In Arizona, the upward trend is stronger. Arizona is hotter in general, and the mortality rate seems more responsive to temperature changes. These first two states make the relationship look intuitive and consistent.

In [80]:
#Graph Ariizona
import plotly.express as px
state = "Arizona"
sub = merged[merged["State"]==state]
fig = px.scatter(
    sub,
    x="summer_max",
    y="deaths_per_100k",
    hover_name="Year",
    title=f"{state}:Heat vs deaths",
    labels={
        "summer_max":"Summer max temperature",
        "deaths_per_100k":"Heat-related deaths per 100k"
    },
    trendline="ols"
)
fig.show()

However, Texas does not fit this pattern. The trend line for Texas slopes downward. In hotter years, Texas does not necessarily experience higher death rates. This contradicts the simple hypothesis and signals that the relationship is not universal. It suggests that other factors — like adaptation, infrastructure, demographics, or reporting differences — may influence heat-related mortality.

In [81]:
#Graph Texas
import plotly.express as px
state = "Texas"
sub = merged[merged["State"]==state]
fig = px.scatter(
    sub,
    x="summer_max",
    y="deaths_per_100k",
    hover_name="Year",
    title=f"{state}:Heat vs deaths",
    labels={
        "summer_max":"Summer max temperature",
        "deaths_per_100k":"Heat-related deaths per 100k"
    },
    trendline="ols"
)
fig.show()

##### Plots for all states

When we plot all states together, the overall trend becomes very weak. The variation across states is large, and many states do not show a clear relationship between heat and deaths. This reinforces the idea that the simple visual pattern is not strong enough to confirm the hypothesis.

In [82]:
#Graph all states
import plotly.express as px
fig = px.scatter(
    merged,
    x="summer_max",
    y="deaths_per_100k",
    color="State",
    hover_name="State",
    hover_data={"Year":True, "summer_max":True,"deaths_per_100k":True},
    title="Heat vs deaths in all states of USA",
    labels={
        "summer_max":"Summer max temperature",
        "deaths_per_100k":"Heat-related deaths per 100k"
    },
    trendline="ols",
    opacity=0.7
)
fig.update_traces(marker=dict(size=6))
fig.show()

##### Regression with fixed effects

To study the relationship more formally, we estimate a regression model that includes both state fixed effects and year fixed effects. These fixed effects help isolate the effect of temperature by controlling for two important sources of variation. State fixed effects control for all characteristics that are constant within each state, such as climate, infrastructure, demographics, or long-term adaptation capacity. Year fixed effects control for national shocks that affect all states in the same year, such as federal policy changes, heat wave reporting standards, or nationwide economic conditions.

In [83]:
#Analyze statistical significance

import pandas as pd
import numpy as np
import statsmodels.formula.api as smf

merged["State"]=merged["State"].astype(str)
merged["Year"]=merged["Year"].astype(str)

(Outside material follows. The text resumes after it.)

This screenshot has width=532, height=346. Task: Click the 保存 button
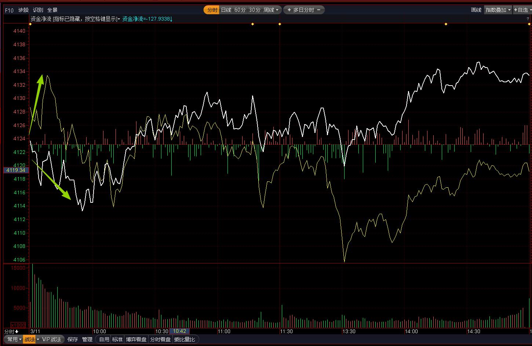73,339
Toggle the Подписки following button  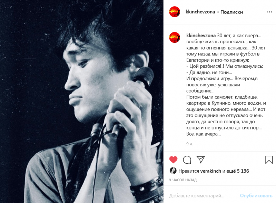pos(231,12)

df = merged.dropna(subset=["summer_max","deaths_per_100k","State","Year"]).copy()

fe_model = smf.ols(
    formula="deaths_per_100k ~ summer_max + C(Year)",
    data=df
).fit(cov_type="HC3")

#Print results
coef = fe_model.params["summer_max"]
pval = fe_model.pvalues["summer_max"]
print("\nTemperature effect (within-state, controlling for state FE):")
print(f"  Coefficient on summer_max: {coef:.4f}")
print(f"  p-value: {pval:.4f}")


Temperature effect (within-state, controlling for state FE):
  Coefficient on summer_max: 0.0148
  p-value: 0.2317


Once we include both sets of controls, the estimated effect of summer temperature becomes very small and statistically insignificant. The coefficient on summer_max is close to zero, and the p-value is high. This means that, after accounting for differences across states and differences across years, summer temperature does not show a clear or consistent relationship with heat-related deaths in this dataset.

This result suggests that the simple patterns we saw in the state-level plots were not capturing a causal relationship. Other factors not included in the model likely play a major role in explaining heat-related mortality, and temperature alone is not sufficient to predict changes in death rates across states.